→ **EXTRAIT DU TEXTE**:
+--

Le 10 juillet 1759, Denis Diderot est amoureux. Pas vous ? Que fait généralement un homme amoureux ? Il dort mal, mange ses salsifis trop rapidement et court après des taxis avec des bouquets de roses. Il ne tient pas en place, souffle fort par les narines, montre ses dents qu’il a jolies et propres, écrase une larme devant un canal gris, souffre de sudation intempestive, casse des bibelots avec l’arrière-train, renverse des verres de champagne et oublie (volontairement et involontairement) de fermer sa porte à double tour. Il lui arrive aussi de calmer ses ardeurs dans des champs de coquelicots, au fond d’un bain à l’huile essentielle de lavande ou autour d’une corde solide. Diderot, lui, écrit des lettres. Sa maîtresse s’appelle Sophie Volland. Elle a 40 ans, lui 45. Il l’a rencontrée par hasard, sur un banc ou dans un salon. Ce jour-là, la situation est particulière. Il va voir Sophie chez elle, mais elle est partie au théâtre. Diderot avance à tâtons dans le noir le plus complet. Il a la présence d’esprit de ne pas chercher l’interrupteur puisqu’il n’existe pas. Comme un post-it qu’on laisserait sur le frigidaire, il rédige un billet tout en ne sachant pas l’allure que ses mots prendront… Il en va semble-t-il de l’amour comme de la pêche par gros temps : il arrive de tanguer. Emporté par son élan, il défie l’obscurité armé d’une plume d’oie qu’il laisse dériver sur le papier. À l’adresse de Sophie, il griffonne, à la fin de sa lettre, ce conseil de lecture :
Partout où il n’y aura rien, lisez que je vous aime.

+--

→ **DONNÉES BRUTES**:

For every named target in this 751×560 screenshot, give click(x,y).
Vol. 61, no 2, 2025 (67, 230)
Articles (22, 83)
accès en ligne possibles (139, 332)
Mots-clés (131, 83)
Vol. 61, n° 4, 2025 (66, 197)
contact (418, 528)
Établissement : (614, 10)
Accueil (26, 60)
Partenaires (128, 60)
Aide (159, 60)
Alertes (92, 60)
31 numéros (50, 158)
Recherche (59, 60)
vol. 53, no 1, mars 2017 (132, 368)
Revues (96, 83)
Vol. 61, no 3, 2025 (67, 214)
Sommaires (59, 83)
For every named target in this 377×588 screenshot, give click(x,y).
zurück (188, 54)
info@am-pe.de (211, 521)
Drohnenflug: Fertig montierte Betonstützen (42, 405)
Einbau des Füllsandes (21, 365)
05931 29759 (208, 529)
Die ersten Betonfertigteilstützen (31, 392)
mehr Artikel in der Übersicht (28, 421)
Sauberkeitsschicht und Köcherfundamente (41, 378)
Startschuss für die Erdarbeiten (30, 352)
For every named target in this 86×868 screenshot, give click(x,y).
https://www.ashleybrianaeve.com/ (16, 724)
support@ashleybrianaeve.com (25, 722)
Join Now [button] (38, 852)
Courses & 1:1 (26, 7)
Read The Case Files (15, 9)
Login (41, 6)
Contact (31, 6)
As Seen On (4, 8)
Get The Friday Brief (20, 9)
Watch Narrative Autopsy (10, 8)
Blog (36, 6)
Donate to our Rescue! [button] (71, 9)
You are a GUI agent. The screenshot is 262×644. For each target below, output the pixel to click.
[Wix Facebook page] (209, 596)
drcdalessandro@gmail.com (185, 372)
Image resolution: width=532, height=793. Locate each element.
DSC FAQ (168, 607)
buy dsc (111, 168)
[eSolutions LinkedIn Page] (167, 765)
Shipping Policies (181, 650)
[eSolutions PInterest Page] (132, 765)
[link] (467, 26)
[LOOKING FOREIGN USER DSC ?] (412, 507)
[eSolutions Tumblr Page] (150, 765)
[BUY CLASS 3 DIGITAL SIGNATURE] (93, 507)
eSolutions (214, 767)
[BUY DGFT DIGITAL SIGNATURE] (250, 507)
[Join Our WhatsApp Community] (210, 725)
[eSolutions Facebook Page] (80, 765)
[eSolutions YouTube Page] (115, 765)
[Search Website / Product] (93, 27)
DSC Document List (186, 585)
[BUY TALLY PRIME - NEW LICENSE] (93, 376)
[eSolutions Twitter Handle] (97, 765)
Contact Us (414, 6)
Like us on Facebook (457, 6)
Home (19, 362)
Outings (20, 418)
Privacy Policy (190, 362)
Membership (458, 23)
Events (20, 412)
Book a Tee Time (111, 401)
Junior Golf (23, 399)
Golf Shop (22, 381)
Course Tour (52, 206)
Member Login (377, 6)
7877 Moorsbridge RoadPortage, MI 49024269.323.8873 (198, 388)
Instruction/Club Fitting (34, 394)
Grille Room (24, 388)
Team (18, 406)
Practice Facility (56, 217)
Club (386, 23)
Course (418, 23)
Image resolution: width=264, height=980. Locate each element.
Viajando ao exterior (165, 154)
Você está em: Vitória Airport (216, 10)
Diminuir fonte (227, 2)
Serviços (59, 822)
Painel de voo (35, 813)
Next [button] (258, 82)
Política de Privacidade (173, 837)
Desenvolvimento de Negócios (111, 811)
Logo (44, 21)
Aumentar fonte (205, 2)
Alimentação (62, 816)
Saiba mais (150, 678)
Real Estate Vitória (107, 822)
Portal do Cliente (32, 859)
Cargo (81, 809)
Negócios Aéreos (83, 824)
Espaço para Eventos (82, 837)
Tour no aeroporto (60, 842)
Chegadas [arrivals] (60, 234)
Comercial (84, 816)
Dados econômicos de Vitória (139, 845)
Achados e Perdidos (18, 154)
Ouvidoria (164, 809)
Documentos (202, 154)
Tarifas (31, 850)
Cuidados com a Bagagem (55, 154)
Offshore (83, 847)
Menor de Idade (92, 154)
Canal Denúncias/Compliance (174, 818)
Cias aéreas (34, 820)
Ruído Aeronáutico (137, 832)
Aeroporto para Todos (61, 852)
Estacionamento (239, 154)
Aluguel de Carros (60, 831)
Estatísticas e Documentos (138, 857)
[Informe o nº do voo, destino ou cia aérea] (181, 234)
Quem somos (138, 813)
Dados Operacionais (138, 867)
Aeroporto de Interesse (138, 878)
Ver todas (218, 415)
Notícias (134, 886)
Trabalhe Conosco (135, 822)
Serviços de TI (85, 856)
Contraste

+--

→ **CONSIGNE A**:
D'après l'extrait sur Diderot, répondez brièvement :
(i) Quel âge a Sophie Volland ?
(ii) Où Sophie est-elle partie le jour où Diderot passe chez elle ?
(iii) Avec quel instrument Diderot écrit-il dans l'obscurité ?
→ **CONSIGNE B**: Relevez dans l'extrait sur Diderot tous les lieux ou moyens où un homme amoureux peut, selon l'auteur, calmer ses ardeurs.
→ **CONSIGNE C**: Prolongez l'extrait sur Diderot à partir de sa dernière phrase.

→ **RÉSULTAT FINAL A**:
(i) 40 ans.
(ii) Au théâtre.
(iii) Une plume d'oie.

→ **RÉSULTAT FINAL B**:
- dans des champs de coquelicots
- au fond d'un bain à l'huile essentielle de lavande
- autour d'une corde solide

→ **RÉSULTAT FINAL C**:
Alors qu’aujourd’hui un accélérateur de rencontres a mesuré le vide des passions, on saura apprécier à sa juste valeur cette explication sentimentale du Big Bang, en rappelant au lecteur de tomber amoureux toutes les nuits sauf les nuits de pleine lune, d’écrire des lettres à taille variable dans des positions incongrues, tout en laissant les autres mourir d’ennui dans des appartements équipés d’un éclairage automatique.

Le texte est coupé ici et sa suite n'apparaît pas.